[Dataset rows]
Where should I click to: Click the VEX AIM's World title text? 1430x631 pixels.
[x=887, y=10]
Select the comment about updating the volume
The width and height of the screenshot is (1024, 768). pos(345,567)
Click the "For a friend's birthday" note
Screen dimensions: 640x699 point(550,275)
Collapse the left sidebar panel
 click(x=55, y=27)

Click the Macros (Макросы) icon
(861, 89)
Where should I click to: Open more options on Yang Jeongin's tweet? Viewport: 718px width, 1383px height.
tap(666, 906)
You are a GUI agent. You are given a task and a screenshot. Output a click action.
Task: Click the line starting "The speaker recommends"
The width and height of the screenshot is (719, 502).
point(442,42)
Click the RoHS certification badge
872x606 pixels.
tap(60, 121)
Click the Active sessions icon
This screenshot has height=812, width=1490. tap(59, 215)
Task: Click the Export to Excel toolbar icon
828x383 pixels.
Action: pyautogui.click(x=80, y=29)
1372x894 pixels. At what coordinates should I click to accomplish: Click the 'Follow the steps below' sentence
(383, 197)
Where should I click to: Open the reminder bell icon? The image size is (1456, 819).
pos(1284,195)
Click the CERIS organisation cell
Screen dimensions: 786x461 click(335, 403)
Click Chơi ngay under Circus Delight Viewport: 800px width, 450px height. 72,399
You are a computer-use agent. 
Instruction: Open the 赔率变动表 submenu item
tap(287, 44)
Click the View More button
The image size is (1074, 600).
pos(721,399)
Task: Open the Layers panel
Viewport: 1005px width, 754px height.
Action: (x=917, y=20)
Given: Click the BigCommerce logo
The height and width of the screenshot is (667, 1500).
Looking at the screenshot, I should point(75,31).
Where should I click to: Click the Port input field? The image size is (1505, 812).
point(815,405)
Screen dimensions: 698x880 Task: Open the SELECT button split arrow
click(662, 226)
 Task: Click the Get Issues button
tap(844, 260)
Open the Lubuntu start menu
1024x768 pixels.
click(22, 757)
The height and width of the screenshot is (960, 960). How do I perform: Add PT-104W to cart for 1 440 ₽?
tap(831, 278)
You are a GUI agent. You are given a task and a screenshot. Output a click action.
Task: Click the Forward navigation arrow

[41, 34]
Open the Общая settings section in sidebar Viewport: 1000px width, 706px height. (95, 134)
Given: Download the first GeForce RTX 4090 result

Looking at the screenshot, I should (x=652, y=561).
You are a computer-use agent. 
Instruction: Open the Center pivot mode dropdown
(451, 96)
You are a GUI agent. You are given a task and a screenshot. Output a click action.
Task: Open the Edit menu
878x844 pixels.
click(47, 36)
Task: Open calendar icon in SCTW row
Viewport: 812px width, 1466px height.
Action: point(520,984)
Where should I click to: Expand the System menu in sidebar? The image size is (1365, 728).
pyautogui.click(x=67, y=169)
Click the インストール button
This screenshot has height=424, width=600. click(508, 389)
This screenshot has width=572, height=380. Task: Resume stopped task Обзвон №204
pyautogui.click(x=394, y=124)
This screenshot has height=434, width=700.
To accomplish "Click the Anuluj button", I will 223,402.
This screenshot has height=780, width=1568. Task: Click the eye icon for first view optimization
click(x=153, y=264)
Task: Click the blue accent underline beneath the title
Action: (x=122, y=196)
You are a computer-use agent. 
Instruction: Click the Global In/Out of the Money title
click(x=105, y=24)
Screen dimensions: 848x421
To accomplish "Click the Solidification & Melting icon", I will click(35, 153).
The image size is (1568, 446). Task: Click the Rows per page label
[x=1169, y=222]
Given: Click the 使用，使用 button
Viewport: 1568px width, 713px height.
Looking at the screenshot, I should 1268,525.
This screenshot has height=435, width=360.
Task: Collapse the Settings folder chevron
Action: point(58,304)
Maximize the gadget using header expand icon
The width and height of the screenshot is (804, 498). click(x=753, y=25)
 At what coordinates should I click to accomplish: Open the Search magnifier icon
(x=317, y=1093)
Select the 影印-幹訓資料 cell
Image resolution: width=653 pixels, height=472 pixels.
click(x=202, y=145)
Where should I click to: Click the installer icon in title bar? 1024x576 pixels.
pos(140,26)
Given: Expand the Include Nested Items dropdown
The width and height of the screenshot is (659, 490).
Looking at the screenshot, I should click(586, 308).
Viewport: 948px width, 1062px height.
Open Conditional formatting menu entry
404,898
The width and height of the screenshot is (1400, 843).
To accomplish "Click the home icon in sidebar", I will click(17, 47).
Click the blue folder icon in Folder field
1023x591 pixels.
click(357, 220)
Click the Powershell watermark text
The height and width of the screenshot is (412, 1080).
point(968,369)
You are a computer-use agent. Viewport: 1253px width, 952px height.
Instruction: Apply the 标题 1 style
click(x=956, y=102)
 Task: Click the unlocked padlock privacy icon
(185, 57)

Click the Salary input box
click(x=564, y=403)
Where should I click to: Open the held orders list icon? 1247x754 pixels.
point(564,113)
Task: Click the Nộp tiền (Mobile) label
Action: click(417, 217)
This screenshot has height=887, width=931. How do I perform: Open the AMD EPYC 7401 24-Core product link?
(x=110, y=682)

WHAT THIS TASK INVOLVES -> Please convert all the records above into a Markdown table with two columns, No. and Line, placing each line in its own row with a running number and leaving out blank lines.

SOLUTION BELOW ->
| No. | Line |
|---|---|
| 1 | Where should I click to: Click the VEX AIM's World title text? 1430x631 pixels. |
| 2 | [x=887, y=10] |
| 3 | Select the comment about updating the volume |
| 4 | The width and height of the screenshot is (1024, 768). pos(345,567) |
| 5 | Click the "For a friend's birthday" note |
| 6 | Screen dimensions: 640x699 point(550,275) |
| 7 | Collapse the left sidebar panel |
| 8 |  click(x=55, y=27) |
| 9 | Click the Macros (Макросы) icon |
| 10 | (861, 89) |
| 11 | Where should I click to: Open more options on Yang Jeongin's tweet? Viewport: 718px width, 1383px height. |
| 12 | tap(666, 906) |
| 13 | You are a GUI agent. You are given a task and a screenshot. Output a click action. |
| 14 | Task: Click the line starting "The speaker recommends" |
| 15 | The width and height of the screenshot is (719, 502). |
| 16 | point(442,42) |
| 17 | Click the RoHS certification badge |
| 18 | 872x606 pixels. |
| 19 | tap(60, 121) |
| 20 | Click the Active sessions icon |
| 21 | This screenshot has height=812, width=1490. tap(59, 215) |
| 22 | Task: Click the Export to Excel toolbar icon |
| 23 | 828x383 pixels. |
| 24 | Action: pyautogui.click(x=80, y=29) |
| 25 | 1372x894 pixels. At what coordinates should I click to accomplish: Click the 'Follow the steps below' sentence |
| 26 | (383, 197) |
| 27 | Where should I click to: Open the reminder bell icon? The image size is (1456, 819). |
| 28 | pos(1284,195) |
| 29 | Click the CERIS organisation cell |
| 30 | Screen dimensions: 786x461 click(335, 403) |
| 31 | Click Chơi ngay under Circus Delight Viewport: 800px width, 450px height. 72,399 |
| 32 | You are a computer-use agent.  |
| 33 | Instruction: Open the 赔率变动表 submenu item |
| 34 | tap(287, 44) |
| 35 | Click the View More button |
| 36 | The image size is (1074, 600). |
| 37 | pos(721,399) |
| 38 | Task: Open the Layers panel |
| 39 | Viewport: 1005px width, 754px height. |
| 40 | Action: (x=917, y=20) |
| 41 | Given: Click the BigCommerce logo |
| 42 | The height and width of the screenshot is (667, 1500). |
| 43 | Looking at the screenshot, I should point(75,31). |
| 44 | Where should I click to: Click the Port input field? The image size is (1505, 812). |
| 45 | point(815,405) |
| 46 | Screen dimensions: 698x880 Task: Open the SELECT button split arrow |
| 47 | click(662, 226) |
| 48 |  Task: Click the Get Issues button |
| 49 | tap(844, 260) |
| 50 | Open the Lubuntu start menu |
| 51 | 1024x768 pixels. |
| 52 | click(22, 757) |
| 53 | The height and width of the screenshot is (960, 960). How do I perform: Add PT-104W to cart for 1 440 ₽? |
| 54 | tap(831, 278) |
| 55 | You are a GUI agent. You are given a task and a screenshot. Output a click action. |
| 56 | Task: Click the Forward navigation arrow |
| 57 | [41, 34] |
| 58 | Open the Общая settings section in sidebar Viewport: 1000px width, 706px height. (95, 134) |
| 59 | Given: Download the first GeForce RTX 4090 result |
| 60 | Looking at the screenshot, I should (x=652, y=561). |
| 61 | You are a computer-use agent.  |
| 62 | Instruction: Open the Center pivot mode dropdown |
| 63 | (451, 96) |
| 64 | You are a GUI agent. You are given a task and a screenshot. Output a click action. |
| 65 | Task: Open the Edit menu |
| 66 | 878x844 pixels. |
| 67 | click(47, 36) |
| 68 | Task: Open calendar icon in SCTW row |
| 69 | Viewport: 812px width, 1466px height. |
| 70 | Action: point(520,984) |
| 71 | Where should I click to: Expand the System menu in sidebar? The image size is (1365, 728). |
| 72 | pyautogui.click(x=67, y=169) |
| 73 | Click the インストール button |
| 74 | This screenshot has height=424, width=600. click(508, 389) |
| 75 | This screenshot has width=572, height=380. Task: Resume stopped task Обзвон №204 |
| 76 | pyautogui.click(x=394, y=124) |
| 77 | This screenshot has height=434, width=700. |
| 78 | To accomplish "Click the Anuluj button", I will 223,402. |
| 79 | This screenshot has height=780, width=1568. Task: Click the eye icon for first view optimization |
| 80 | click(x=153, y=264) |
| 81 | Task: Click the blue accent underline beneath the title |
| 82 | Action: (x=122, y=196) |
| 83 | You are a computer-use agent.  |
| 84 | Instruction: Click the Global In/Out of the Money title |
| 85 | click(x=105, y=24) |
| 86 | Screen dimensions: 848x421 |
| 87 | To accomplish "Click the Solidification & Melting icon", I will click(35, 153). |
| 88 | The image size is (1568, 446). Task: Click the Rows per page label |
| 89 | [x=1169, y=222] |
| 90 | Given: Click the 使用，使用 button |
| 91 | Viewport: 1568px width, 713px height. |
| 92 | Looking at the screenshot, I should 1268,525. |
| 93 | This screenshot has height=435, width=360. |
| 94 | Task: Collapse the Settings folder chevron |
| 95 | Action: point(58,304) |
| 96 | Maximize the gadget using header expand icon |
| 97 | The width and height of the screenshot is (804, 498). click(x=753, y=25) |
| 98 |  At what coordinates should I click to accomplish: Open the Search magnifier icon |
| 99 | (x=317, y=1093) |
| 100 | Select the 影印-幹訓資料 cell |
| 101 | Image resolution: width=653 pixels, height=472 pixels. |
| 102 | click(x=202, y=145) |
| 103 | Where should I click to: Click the installer icon in title bar? 1024x576 pixels. |
| 104 | pos(140,26) |
| 105 | Given: Expand the Include Nested Items dropdown |
| 106 | The width and height of the screenshot is (659, 490). |
| 107 | Looking at the screenshot, I should click(586, 308). |
| 108 | Viewport: 948px width, 1062px height. |
| 109 | Open Conditional formatting menu entry |
| 110 | 404,898 |
| 111 | The width and height of the screenshot is (1400, 843). |
| 112 | To accomplish "Click the home icon in sidebar", I will click(17, 47). |
| 113 | Click the blue folder icon in Folder field |
| 114 | 1023x591 pixels. |
| 115 | click(357, 220) |
| 116 | Click the Powershell watermark text |
| 117 | The height and width of the screenshot is (412, 1080). |
| 118 | point(968,369) |
| 119 | You are a computer-use agent. Viewport: 1253px width, 952px height. |
| 120 | Instruction: Apply the 标题 1 style |
| 121 | click(x=956, y=102) |
| 122 |  Task: Click the unlocked padlock privacy icon |
| 123 | (185, 57) |
| 124 | Click the Salary input box |
| 125 | click(x=564, y=403) |
| 126 | Where should I click to: Open the held orders list icon? 1247x754 pixels. |
| 127 | point(564,113) |
| 128 | Task: Click the Nộp tiền (Mobile) label |
| 129 | Action: click(417, 217) |
| 130 | This screenshot has height=887, width=931. How do I perform: Open the AMD EPYC 7401 24-Core product link? |
| 131 | (x=110, y=682) |